Data section: Begin

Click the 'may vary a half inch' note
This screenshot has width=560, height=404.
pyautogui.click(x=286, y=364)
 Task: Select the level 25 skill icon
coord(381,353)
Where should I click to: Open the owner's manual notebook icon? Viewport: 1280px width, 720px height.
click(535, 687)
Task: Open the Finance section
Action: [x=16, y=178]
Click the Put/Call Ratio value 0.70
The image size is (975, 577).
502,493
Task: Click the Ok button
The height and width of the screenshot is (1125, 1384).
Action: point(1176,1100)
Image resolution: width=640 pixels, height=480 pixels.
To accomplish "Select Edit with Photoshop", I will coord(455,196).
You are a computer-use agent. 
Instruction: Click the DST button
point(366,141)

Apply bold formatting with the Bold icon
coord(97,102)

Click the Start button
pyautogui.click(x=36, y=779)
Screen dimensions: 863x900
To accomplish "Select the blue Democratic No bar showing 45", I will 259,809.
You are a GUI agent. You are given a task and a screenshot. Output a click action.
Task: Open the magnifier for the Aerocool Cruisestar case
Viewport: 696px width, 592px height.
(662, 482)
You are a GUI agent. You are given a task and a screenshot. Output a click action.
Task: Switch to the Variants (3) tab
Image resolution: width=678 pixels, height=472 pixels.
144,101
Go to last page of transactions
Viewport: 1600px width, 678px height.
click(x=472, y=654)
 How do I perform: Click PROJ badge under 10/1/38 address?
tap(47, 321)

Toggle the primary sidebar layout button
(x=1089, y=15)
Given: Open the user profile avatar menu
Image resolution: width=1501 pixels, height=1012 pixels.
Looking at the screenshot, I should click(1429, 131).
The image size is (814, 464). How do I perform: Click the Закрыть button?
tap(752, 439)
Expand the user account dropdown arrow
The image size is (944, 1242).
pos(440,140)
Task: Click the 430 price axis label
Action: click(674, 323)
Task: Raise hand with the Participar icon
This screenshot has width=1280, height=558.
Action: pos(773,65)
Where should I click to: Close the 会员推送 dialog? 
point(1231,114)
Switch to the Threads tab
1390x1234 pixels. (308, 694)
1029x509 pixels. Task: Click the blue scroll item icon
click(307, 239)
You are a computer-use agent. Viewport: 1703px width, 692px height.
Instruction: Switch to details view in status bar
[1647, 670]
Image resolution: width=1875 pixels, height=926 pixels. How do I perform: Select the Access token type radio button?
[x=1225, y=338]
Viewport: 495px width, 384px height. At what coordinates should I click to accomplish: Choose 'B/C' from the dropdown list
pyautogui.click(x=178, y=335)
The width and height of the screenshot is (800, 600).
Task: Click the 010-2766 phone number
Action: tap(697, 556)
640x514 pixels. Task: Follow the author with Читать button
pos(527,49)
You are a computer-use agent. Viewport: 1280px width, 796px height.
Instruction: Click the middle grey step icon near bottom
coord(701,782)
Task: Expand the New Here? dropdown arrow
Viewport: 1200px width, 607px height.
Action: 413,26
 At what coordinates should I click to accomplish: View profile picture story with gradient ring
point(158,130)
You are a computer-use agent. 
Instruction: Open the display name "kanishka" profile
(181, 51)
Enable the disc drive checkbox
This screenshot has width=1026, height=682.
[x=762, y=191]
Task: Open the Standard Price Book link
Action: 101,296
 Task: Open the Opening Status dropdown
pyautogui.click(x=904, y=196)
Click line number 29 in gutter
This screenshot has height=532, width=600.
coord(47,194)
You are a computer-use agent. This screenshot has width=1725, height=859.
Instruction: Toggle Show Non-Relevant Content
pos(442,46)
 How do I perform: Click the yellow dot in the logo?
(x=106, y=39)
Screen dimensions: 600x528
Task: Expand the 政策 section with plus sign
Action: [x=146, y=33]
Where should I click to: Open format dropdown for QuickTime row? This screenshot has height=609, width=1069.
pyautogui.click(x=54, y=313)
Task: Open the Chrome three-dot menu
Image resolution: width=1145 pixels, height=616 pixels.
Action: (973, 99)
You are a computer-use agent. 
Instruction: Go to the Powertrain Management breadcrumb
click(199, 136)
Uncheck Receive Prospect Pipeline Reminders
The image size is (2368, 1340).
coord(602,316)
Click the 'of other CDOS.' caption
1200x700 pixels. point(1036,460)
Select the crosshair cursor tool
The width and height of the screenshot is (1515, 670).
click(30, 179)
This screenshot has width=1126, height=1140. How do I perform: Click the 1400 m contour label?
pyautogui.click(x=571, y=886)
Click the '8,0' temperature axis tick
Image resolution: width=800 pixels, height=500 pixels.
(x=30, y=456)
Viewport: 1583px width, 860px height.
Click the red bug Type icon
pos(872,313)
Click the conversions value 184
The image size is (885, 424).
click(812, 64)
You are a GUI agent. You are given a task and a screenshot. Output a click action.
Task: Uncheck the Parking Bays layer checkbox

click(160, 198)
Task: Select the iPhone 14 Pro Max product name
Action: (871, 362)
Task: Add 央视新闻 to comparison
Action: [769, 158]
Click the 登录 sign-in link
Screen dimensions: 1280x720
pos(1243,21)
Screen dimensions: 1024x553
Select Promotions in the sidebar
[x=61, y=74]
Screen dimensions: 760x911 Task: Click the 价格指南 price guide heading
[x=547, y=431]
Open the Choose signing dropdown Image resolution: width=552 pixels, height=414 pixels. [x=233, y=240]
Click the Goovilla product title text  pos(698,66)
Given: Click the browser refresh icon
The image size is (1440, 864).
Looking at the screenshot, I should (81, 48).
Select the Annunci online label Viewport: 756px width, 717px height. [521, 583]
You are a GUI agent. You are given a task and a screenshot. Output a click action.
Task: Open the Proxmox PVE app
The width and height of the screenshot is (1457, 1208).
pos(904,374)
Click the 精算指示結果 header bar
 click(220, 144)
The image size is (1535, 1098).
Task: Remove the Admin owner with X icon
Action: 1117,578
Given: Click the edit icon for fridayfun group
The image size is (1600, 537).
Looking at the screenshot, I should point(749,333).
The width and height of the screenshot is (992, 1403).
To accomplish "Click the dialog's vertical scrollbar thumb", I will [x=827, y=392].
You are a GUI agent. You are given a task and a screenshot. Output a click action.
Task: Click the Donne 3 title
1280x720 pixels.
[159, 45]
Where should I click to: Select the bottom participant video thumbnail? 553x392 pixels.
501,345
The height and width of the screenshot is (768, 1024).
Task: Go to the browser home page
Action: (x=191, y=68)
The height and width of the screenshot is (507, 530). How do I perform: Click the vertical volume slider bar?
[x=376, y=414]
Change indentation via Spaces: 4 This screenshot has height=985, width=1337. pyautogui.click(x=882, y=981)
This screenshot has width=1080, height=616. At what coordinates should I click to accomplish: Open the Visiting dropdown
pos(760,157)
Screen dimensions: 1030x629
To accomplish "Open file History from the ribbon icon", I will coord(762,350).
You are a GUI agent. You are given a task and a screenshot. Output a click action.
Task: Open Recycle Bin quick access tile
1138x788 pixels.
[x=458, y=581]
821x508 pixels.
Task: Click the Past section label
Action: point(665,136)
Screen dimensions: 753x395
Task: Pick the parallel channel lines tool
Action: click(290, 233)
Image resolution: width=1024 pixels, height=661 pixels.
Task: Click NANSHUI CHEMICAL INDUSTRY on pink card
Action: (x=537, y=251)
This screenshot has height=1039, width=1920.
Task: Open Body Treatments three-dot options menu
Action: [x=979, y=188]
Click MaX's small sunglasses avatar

Data section: End

- _Task requirements_
Go through the material and write each line out again exactly.

- _Written response_
Click the 'may vary a half inch' note
This screenshot has width=560, height=404.
pyautogui.click(x=286, y=364)
 Task: Select the level 25 skill icon
coord(381,353)
Where should I click to: Open the owner's manual notebook icon? Viewport: 1280px width, 720px height.
click(535, 687)
Task: Open the Finance section
Action: [x=16, y=178]
Click the Put/Call Ratio value 0.70
The image size is (975, 577).
502,493
Task: Click the Ok button
The height and width of the screenshot is (1125, 1384).
Action: point(1176,1100)
Image resolution: width=640 pixels, height=480 pixels.
To accomplish "Select Edit with Photoshop", I will coord(455,196).
You are a computer-use agent. 
Instruction: Click the DST button
point(366,141)

Apply bold formatting with the Bold icon
coord(97,102)

Click the Start button
pyautogui.click(x=36, y=779)
Screen dimensions: 863x900
To accomplish "Select the blue Democratic No bar showing 45", I will 259,809.
You are a GUI agent. You are given a task and a screenshot. Output a click action.
Task: Open the magnifier for the Aerocool Cruisestar case
Viewport: 696px width, 592px height.
(662, 482)
You are a GUI agent. You are given a task and a screenshot. Output a click action.
Task: Switch to the Variants (3) tab
Image resolution: width=678 pixels, height=472 pixels.
144,101
Go to last page of transactions
Viewport: 1600px width, 678px height.
click(x=472, y=654)
 How do I perform: Click PROJ badge under 10/1/38 address?
tap(47, 321)

Toggle the primary sidebar layout button
(x=1089, y=15)
Given: Open the user profile avatar menu
Image resolution: width=1501 pixels, height=1012 pixels.
Looking at the screenshot, I should click(1429, 131).
The image size is (814, 464). How do I perform: Click the Закрыть button?
tap(752, 439)
Expand the user account dropdown arrow
The image size is (944, 1242).
pos(440,140)
Task: Click the 430 price axis label
Action: click(674, 323)
Task: Raise hand with the Participar icon
This screenshot has width=1280, height=558.
Action: pos(773,65)
Where should I click to: Close the 会员推送 dialog? 
point(1231,114)
Switch to the Threads tab
1390x1234 pixels. (308, 694)
1029x509 pixels. Task: Click the blue scroll item icon
click(307, 239)
You are a computer-use agent. Viewport: 1703px width, 692px height.
Instruction: Switch to details view in status bar
[1647, 670]
Image resolution: width=1875 pixels, height=926 pixels. How do I perform: Select the Access token type radio button?
[x=1225, y=338]
Viewport: 495px width, 384px height. At what coordinates should I click to accomplish: Choose 'B/C' from the dropdown list
pyautogui.click(x=178, y=335)
The width and height of the screenshot is (800, 600).
Task: Click the 010-2766 phone number
Action: tap(697, 556)
640x514 pixels. Task: Follow the author with Читать button
pos(527,49)
You are a computer-use agent. Viewport: 1280px width, 796px height.
Instruction: Click the middle grey step icon near bottom
coord(701,782)
Task: Expand the New Here? dropdown arrow
Viewport: 1200px width, 607px height.
Action: 413,26
 At what coordinates should I click to accomplish: View profile picture story with gradient ring
point(158,130)
You are a computer-use agent. 
Instruction: Open the display name "kanishka" profile
(181, 51)
Enable the disc drive checkbox
This screenshot has width=1026, height=682.
[x=762, y=191]
Task: Open the Standard Price Book link
Action: 101,296
 Task: Open the Opening Status dropdown
pyautogui.click(x=904, y=196)
Click line number 29 in gutter
This screenshot has height=532, width=600.
coord(47,194)
You are a computer-use agent. This screenshot has width=1725, height=859.
Instruction: Toggle Show Non-Relevant Content
pos(442,46)
 How do I perform: Click the yellow dot in the logo?
(x=106, y=39)
Screen dimensions: 600x528
Task: Expand the 政策 section with plus sign
Action: [x=146, y=33]
Where should I click to: Open format dropdown for QuickTime row? This screenshot has height=609, width=1069.
pyautogui.click(x=54, y=313)
Task: Open the Chrome three-dot menu
Image resolution: width=1145 pixels, height=616 pixels.
Action: (973, 99)
You are a computer-use agent. 
Instruction: Go to the Powertrain Management breadcrumb
click(199, 136)
Uncheck Receive Prospect Pipeline Reminders
The image size is (2368, 1340).
coord(602,316)
Click the 'of other CDOS.' caption
1200x700 pixels. point(1036,460)
Select the crosshair cursor tool
The width and height of the screenshot is (1515, 670).
click(30, 179)
This screenshot has width=1126, height=1140. How do I perform: Click the 1400 m contour label?
pyautogui.click(x=571, y=886)
Click the '8,0' temperature axis tick
Image resolution: width=800 pixels, height=500 pixels.
(x=30, y=456)
Viewport: 1583px width, 860px height.
Click the red bug Type icon
pos(872,313)
Click the conversions value 184
The image size is (885, 424).
click(812, 64)
You are a GUI agent. You are given a task and a screenshot. Output a click action.
Task: Uncheck the Parking Bays layer checkbox

click(160, 198)
Task: Select the iPhone 14 Pro Max product name
Action: (871, 362)
Task: Add 央视新闻 to comparison
Action: [769, 158]
Click the 登录 sign-in link
Screen dimensions: 1280x720
pos(1243,21)
Screen dimensions: 1024x553
Select Promotions in the sidebar
[x=61, y=74]
Screen dimensions: 760x911 Task: Click the 价格指南 price guide heading
[x=547, y=431]
Open the Choose signing dropdown Image resolution: width=552 pixels, height=414 pixels. [x=233, y=240]
Click the Goovilla product title text  pos(698,66)
Given: Click the browser refresh icon
The image size is (1440, 864).
Looking at the screenshot, I should (81, 48).
Select the Annunci online label Viewport: 756px width, 717px height. [521, 583]
You are a GUI agent. You are given a task and a screenshot. Output a click action.
Task: Open the Proxmox PVE app
The width and height of the screenshot is (1457, 1208).
pos(904,374)
Click the 精算指示結果 header bar
 click(220, 144)
The image size is (1535, 1098).
Task: Remove the Admin owner with X icon
Action: 1117,578
Given: Click the edit icon for fridayfun group
The image size is (1600, 537).
Looking at the screenshot, I should point(749,333).
The width and height of the screenshot is (992, 1403).
To accomplish "Click the dialog's vertical scrollbar thumb", I will [x=827, y=392].
You are a GUI agent. You are given a task and a screenshot. Output a click action.
Task: Click the Donne 3 title
1280x720 pixels.
[159, 45]
Where should I click to: Select the bottom participant video thumbnail? 553x392 pixels.
501,345
The height and width of the screenshot is (768, 1024).
Task: Go to the browser home page
Action: (x=191, y=68)
The height and width of the screenshot is (507, 530). How do I perform: Click the vertical volume slider bar?
[x=376, y=414]
Change indentation via Spaces: 4 This screenshot has height=985, width=1337. pyautogui.click(x=882, y=981)
This screenshot has width=1080, height=616. At what coordinates should I click to accomplish: Open the Visiting dropdown
pos(760,157)
Screen dimensions: 1030x629
To accomplish "Open file History from the ribbon icon", I will coord(762,350).
You are a GUI agent. You are given a task and a screenshot. Output a click action.
Task: Open Recycle Bin quick access tile
1138x788 pixels.
[x=458, y=581]
821x508 pixels.
Task: Click the Past section label
Action: point(665,136)
Screen dimensions: 753x395
Task: Pick the parallel channel lines tool
Action: click(290, 233)
Image resolution: width=1024 pixels, height=661 pixels.
Task: Click NANSHUI CHEMICAL INDUSTRY on pink card
Action: (x=537, y=251)
This screenshot has height=1039, width=1920.
Task: Open Body Treatments three-dot options menu
Action: [x=979, y=188]
Click MaX's small sunglasses avatar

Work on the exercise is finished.